* begin LISTING *

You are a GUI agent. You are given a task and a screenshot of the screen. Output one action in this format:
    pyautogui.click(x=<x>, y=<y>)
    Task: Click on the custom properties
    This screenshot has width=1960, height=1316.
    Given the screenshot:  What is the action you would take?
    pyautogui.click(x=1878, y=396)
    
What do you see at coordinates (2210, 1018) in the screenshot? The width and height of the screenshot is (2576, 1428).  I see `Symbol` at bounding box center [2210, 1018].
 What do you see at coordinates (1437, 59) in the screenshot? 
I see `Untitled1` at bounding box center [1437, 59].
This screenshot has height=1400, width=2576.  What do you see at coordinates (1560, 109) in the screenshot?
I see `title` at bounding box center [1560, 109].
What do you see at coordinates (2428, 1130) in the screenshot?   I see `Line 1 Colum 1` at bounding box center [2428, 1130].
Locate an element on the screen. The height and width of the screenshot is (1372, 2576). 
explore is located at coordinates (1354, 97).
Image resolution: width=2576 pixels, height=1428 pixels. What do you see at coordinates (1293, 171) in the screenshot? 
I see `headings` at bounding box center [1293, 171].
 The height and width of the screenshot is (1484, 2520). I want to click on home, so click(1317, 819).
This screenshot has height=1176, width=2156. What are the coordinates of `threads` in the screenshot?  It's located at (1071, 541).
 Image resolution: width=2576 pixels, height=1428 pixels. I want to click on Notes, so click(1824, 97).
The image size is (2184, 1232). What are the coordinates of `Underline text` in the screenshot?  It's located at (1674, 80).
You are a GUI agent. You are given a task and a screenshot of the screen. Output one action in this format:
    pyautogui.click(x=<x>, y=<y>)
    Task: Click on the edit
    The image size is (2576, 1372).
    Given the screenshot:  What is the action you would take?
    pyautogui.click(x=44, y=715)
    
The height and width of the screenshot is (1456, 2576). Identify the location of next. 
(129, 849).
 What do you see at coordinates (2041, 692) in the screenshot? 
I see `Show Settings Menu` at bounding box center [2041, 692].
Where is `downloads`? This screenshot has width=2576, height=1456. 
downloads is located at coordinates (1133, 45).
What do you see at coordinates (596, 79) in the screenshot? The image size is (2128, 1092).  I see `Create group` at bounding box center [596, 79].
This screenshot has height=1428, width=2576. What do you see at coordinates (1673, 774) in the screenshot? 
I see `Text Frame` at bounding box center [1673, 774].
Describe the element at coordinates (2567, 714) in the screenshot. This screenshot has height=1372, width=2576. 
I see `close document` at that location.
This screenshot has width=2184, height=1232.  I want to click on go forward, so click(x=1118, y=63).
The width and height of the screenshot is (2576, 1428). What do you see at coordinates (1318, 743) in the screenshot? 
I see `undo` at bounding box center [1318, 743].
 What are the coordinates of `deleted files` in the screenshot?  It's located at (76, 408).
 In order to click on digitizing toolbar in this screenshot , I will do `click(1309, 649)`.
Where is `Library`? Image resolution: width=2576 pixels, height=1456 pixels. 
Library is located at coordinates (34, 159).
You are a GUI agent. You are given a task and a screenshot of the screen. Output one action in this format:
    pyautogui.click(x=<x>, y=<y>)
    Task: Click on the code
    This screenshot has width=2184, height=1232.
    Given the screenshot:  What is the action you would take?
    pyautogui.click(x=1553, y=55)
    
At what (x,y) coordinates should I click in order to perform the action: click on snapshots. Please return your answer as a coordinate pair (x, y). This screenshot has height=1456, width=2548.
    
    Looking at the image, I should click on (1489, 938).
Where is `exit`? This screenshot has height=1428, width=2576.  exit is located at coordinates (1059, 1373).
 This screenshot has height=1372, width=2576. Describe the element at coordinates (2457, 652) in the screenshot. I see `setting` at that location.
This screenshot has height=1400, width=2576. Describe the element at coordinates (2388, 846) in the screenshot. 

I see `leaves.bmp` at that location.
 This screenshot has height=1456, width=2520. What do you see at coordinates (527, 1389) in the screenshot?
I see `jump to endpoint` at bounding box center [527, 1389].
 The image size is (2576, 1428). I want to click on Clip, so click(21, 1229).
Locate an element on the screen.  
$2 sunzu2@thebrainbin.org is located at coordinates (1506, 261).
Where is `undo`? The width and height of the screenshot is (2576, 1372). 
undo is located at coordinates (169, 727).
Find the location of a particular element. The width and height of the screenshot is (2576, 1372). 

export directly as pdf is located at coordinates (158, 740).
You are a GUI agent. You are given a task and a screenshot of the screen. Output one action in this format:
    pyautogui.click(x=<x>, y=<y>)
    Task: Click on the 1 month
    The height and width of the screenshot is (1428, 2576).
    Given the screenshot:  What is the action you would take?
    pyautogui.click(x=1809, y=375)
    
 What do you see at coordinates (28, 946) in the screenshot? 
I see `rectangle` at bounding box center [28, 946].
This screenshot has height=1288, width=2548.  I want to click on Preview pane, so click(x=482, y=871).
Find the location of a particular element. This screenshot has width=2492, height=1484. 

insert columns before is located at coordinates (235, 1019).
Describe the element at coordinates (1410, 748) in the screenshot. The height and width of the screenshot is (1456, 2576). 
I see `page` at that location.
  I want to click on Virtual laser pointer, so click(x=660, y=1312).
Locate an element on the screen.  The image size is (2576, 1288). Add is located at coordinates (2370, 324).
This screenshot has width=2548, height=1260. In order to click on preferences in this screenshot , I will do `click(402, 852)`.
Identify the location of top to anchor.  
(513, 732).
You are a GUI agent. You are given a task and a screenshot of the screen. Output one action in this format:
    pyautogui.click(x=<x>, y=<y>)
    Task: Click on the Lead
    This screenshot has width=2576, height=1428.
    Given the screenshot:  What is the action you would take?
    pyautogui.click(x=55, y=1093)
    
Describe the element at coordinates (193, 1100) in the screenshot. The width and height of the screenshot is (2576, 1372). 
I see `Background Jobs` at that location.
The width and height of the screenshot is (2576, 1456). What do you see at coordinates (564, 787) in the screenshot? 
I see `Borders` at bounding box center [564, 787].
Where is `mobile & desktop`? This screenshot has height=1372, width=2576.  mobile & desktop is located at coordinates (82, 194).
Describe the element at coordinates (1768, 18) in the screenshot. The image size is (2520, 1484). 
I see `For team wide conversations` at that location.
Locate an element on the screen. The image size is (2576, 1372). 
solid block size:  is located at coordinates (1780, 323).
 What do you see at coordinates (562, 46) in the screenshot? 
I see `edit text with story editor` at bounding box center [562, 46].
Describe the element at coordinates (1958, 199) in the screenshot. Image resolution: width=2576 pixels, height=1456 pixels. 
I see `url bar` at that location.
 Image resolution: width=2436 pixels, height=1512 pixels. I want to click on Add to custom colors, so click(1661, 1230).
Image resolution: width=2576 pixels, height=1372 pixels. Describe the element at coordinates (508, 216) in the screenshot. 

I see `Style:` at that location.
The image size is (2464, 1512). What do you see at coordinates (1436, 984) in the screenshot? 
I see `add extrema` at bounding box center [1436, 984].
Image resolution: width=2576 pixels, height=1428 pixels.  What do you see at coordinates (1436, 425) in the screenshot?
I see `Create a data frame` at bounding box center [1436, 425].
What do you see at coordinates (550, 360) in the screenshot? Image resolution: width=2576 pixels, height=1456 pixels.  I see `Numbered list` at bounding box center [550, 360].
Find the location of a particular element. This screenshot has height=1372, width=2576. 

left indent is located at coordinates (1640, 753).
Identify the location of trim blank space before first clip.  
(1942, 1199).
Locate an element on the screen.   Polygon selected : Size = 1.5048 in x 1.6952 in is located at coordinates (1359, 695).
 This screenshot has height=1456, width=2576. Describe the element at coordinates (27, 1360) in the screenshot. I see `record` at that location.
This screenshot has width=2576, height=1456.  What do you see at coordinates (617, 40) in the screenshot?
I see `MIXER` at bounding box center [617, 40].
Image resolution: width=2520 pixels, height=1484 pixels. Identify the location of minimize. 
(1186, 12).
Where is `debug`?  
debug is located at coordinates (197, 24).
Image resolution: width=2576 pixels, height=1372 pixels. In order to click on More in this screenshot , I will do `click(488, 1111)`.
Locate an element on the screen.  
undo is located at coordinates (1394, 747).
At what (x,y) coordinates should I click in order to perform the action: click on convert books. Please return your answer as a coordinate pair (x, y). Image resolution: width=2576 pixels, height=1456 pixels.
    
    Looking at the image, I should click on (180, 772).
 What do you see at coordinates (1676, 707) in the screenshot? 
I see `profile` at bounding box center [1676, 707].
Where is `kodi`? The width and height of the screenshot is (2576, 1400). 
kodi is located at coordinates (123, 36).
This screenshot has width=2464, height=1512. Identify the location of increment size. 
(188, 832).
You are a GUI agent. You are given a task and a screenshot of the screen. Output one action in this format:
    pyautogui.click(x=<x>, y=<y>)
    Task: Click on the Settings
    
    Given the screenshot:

* end LISTING *

WORK TO COMPLETE: Reproduce verbatim every line of the data between the line holding "has height=1456, width=2548." and the line holding "This screenshot has height=1288, width=2548.", including both of those lines.

SOLUTION FOR THIS TASK:
At what (x,y) coordinates should I click in order to perform the action: click on snapshots. Please return your answer as a coordinate pair (x, y). This screenshot has height=1456, width=2548.
    
    Looking at the image, I should click on (1489, 938).
Where is `exit`? This screenshot has height=1428, width=2576.  exit is located at coordinates (1059, 1373).
 This screenshot has height=1372, width=2576. Describe the element at coordinates (2457, 652) in the screenshot. I see `setting` at that location.
This screenshot has height=1400, width=2576. Describe the element at coordinates (2388, 846) in the screenshot. 

I see `leaves.bmp` at that location.
 This screenshot has height=1456, width=2520. What do you see at coordinates (527, 1389) in the screenshot?
I see `jump to endpoint` at bounding box center [527, 1389].
 The image size is (2576, 1428). I want to click on Clip, so click(21, 1229).
Locate an element on the screen.  
$2 sunzu2@thebrainbin.org is located at coordinates (1506, 261).
Where is `undo`? The width and height of the screenshot is (2576, 1372). 
undo is located at coordinates (169, 727).
Find the location of a particular element. The width and height of the screenshot is (2576, 1372). 

export directly as pdf is located at coordinates (158, 740).
You are a GUI agent. You are given a task and a screenshot of the screen. Output one action in this format:
    pyautogui.click(x=<x>, y=<y>)
    Task: Click on the 1 month
    The height and width of the screenshot is (1428, 2576).
    Given the screenshot:  What is the action you would take?
    pyautogui.click(x=1809, y=375)
    
 What do you see at coordinates (28, 946) in the screenshot? 
I see `rectangle` at bounding box center [28, 946].
This screenshot has height=1288, width=2548.  I want to click on Preview pane, so click(x=482, y=871).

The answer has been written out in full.